* Textauszug
▼
Vom musikalischen Standpunkt her betrachtet, ist „Mechanical Animals“ sehr gitarrenlastig ausgefallen und weniger technoid als die vorangegangenen Werke. „Rock Is Dead“ verkündet Manson in einem der neuen Songs, obwohl er mit dieser Scheibe deutlich zeigen will, daß man auch zur Jahrtausendwende den Rock ‚N Roll aus dem Grab erheben kann. An vielen Stellen wird der Hörer daher deutlich an die Musik der vergangenen drei Jahrzehnte erinnert, wobei vor allem der naiver Scham der Achtziger dominant ist und an vielen Stellen durchbricht, wenn Mansons Stimme durch den berühmten Vocoder verzerrt wird, der schon bei Pink Floyd oder Alan Parsons für Kurzweil sorgte. Überhaupt lassen viele Stellen Klassiker der Rockmusik im Kopf zu neuem Leben erwachen, wenn beispielsweise die Akustikgitarre in „Mechanical Animals“ wie jene in „Space Oddity“ von David Bowie klingt oder „I Don’t Like The Drugs (But The Drugs Like Me)“, der humoristische Höhepunkt des Albums, ganz starke Assoziationen zu „Fame“ wecken, welches der Feder desselben Heroen der Siebziger entsprang. In „The Speed Of Pain“ singen dann mit einem Mal Background-Sängerinnen (die hauptberuflich ihre Hüften in Porno-Filmen kreisen lassen) der trockenen Stimme Mansons entgegen, und „Fundamentally Loathsome“ kreiert gar eine neue Musikrichtung, die man als „Industrieblues“ bezeichnen könnte. Generell sollte bemerkt werden, daß viel häufiger als bisher die leisen Töne die lauten Passagen durchbrechen, wobei „Disassociative“, „The Last Day On Earth“ oder „Coma White“ schon als „Manson für die Kuschelstunde“ bezeichnet werden könnten, wenn nicht irgendwo im Hintergrund das Gefühl der Einsamkeit und der Angst mitschwingen würde, was immer noch hauptsächlich in den Texten Fuß faßt. Die harschen Elemente und die Aufschreie der vergangenen Jahre sind auf ein Minimum reduziert worden, was jedoch nicht heißen soll, daß diese „poppigeren“ Lieder kraftlos wären. Zumal der Musik einige neuartige Elemente hinzugefügt wurden, die sie abwechslungsreicher gestaltet erscheinen läßt. 
Die Texte sind weiterhin sehr wichtig, auch wenn sie dieses Mal schneller zum Punkt kommen, und der Gebrauch von Metaphern deutlich eingeschränkt wurde. So ist „The Dope Show“ eine satirische Abrechnung mit den Medien und ihrem Umgang mit der Band („They love you when you're on all the covers. When you're not then they love another.“), „I Want To Dissapear“ beschreibt hingegen sehr gut Mansons aktuellen Standpunkt („Look at me now, got no religion. Look at me now, I'm so vacant. Look at me now, I was a virgin. Look at me now, grew up to be a whore. And I want it, I believe it, I'm a million different things and not one you know.“), und „New Model No.15“ zeigt uns, wie man sich zu benehmen hat („I'm as fake as a wedding cake and I'm Vague and I know that I'm Homopolitan. Pitifully predictable correctly political. I'm the new, I'm the new, new model, I've got nothing inside. Better in the head and in bed at the office, I can suck and I smile.“).
▲
* Quelldaten
▼
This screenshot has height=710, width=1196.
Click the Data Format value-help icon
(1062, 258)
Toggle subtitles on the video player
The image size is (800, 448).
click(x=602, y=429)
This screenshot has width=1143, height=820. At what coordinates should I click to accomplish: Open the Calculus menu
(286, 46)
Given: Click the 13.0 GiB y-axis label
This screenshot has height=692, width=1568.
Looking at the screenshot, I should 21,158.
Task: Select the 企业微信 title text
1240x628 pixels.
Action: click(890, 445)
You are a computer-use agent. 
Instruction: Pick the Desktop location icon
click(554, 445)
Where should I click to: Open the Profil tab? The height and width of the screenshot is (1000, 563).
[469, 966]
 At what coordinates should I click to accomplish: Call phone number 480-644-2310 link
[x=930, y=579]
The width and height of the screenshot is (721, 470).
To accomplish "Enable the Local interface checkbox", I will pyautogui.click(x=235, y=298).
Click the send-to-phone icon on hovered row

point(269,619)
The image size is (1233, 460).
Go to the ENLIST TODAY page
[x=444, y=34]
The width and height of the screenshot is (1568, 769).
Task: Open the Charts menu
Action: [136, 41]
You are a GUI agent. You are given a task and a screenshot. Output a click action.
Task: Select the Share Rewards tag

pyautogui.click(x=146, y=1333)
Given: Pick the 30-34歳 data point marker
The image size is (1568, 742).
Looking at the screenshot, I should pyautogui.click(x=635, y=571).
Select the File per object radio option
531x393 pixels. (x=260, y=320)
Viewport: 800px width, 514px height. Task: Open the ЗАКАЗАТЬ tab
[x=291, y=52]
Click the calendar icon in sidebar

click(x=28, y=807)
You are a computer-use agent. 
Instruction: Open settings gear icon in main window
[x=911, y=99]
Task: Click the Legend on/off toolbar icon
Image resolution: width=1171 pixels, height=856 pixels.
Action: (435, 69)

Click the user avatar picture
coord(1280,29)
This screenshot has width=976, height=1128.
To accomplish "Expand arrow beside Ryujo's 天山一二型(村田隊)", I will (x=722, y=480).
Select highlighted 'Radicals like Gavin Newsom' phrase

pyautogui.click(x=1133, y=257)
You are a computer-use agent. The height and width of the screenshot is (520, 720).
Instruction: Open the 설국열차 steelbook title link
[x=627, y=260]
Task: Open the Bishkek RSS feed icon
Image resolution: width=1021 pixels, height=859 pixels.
▲
* Aufgaben
• 1. Prüfen Sie, ob die folgenden Aussagen mit dem Textauszug über „Mechanical Animals“ übereinstimmen. Antworten Sie jeweils mit Ja oder Nein und zitieren Sie die entscheidenden Worte des Textauszugs wörtlich.
(a) Das Album ist weniger technoid als die vorangegangenen Werke.
(b) In den Texten werden Metaphern häufiger gebraucht als zuvor.
(c) „I Don’t Like The Drugs (But The Drugs Like Me)“ gilt als humoristischer Höhepunkt des Albums.
• 2. Wie könnte man laut dem Textauszug über „Mechanical Animals“ die neue Musikrichtung bezeichnen, die „Fundamentally Loathsome“ kreiert?
• 3. Führen Sie den Textauszug über das Album „Mechanical Animals“ im Anschluss an seinen letzten Satz fort.

* Lösungen
• 1.
(a) Ja: „sehr gitarrenlastig ausgefallen und weniger technoid als die vorangegangenen Werke“
(b) Nein: „der Gebrauch von Metaphern deutlich eingeschränkt wurde“
(c) Ja: „der humoristische Höhepunkt des Albums“

• 2. Als „Industrieblues“.

• 3.
„Mechanical Animals“ ist für alteingesessene Anhänger der Band sicherlich ein Brocken, der lange und schwer im Magen liegt, bevor er vollständig verdaut werden kann. Dennoch fressen sich die Melodien langsam in das Hirn ein, auch wenn sie nicht so erstickend auf die Atemwege wirken wie die vielschichtigen Verschrobenheiten von „Antichrist Superstar“. Diese Platte macht vielleicht nicht so süchtig wie ihr Vorgänger, den man aufgrund seiner Detailliebe bei jedem Hören neu erkunden konnte, und die Grundstimmung ist bei weitem nicht so intensiv, aber dennoch ist diese Veröffentlichung imposant und auf jeden Fall hörenswert. Zudem werden auch diejenigen auf ihre Kosten kommen, die schon immer geheime Botschaften von Seiten Mansons befürchtet haben: Betrachtet man nämlich das Booklet durch die (in eine türkisblaue gehaltene) Plastikhülle, werden Texte sichtbar, die mit bloßem Auge nicht zu lesen sind. In den Heimcomputer geschoben, offenbart die CD zusätzlich einen kleinen Multi-Media-Exkurs, der allerdings ausführlicher hätte gestaltet sein können.  
Weshalb nun haben Marilyn Manson nicht noch einmal ein Album in der Tradition von „Antichrist Superstar“ aufgenommen, wo es doch die Anhängerschaft der Band vollkommen zufrieden gestellt hatte und als kleines Meisterwerk gehandelt wurde? Richtig – wegen dem Psychopathen in der Dunkelheit.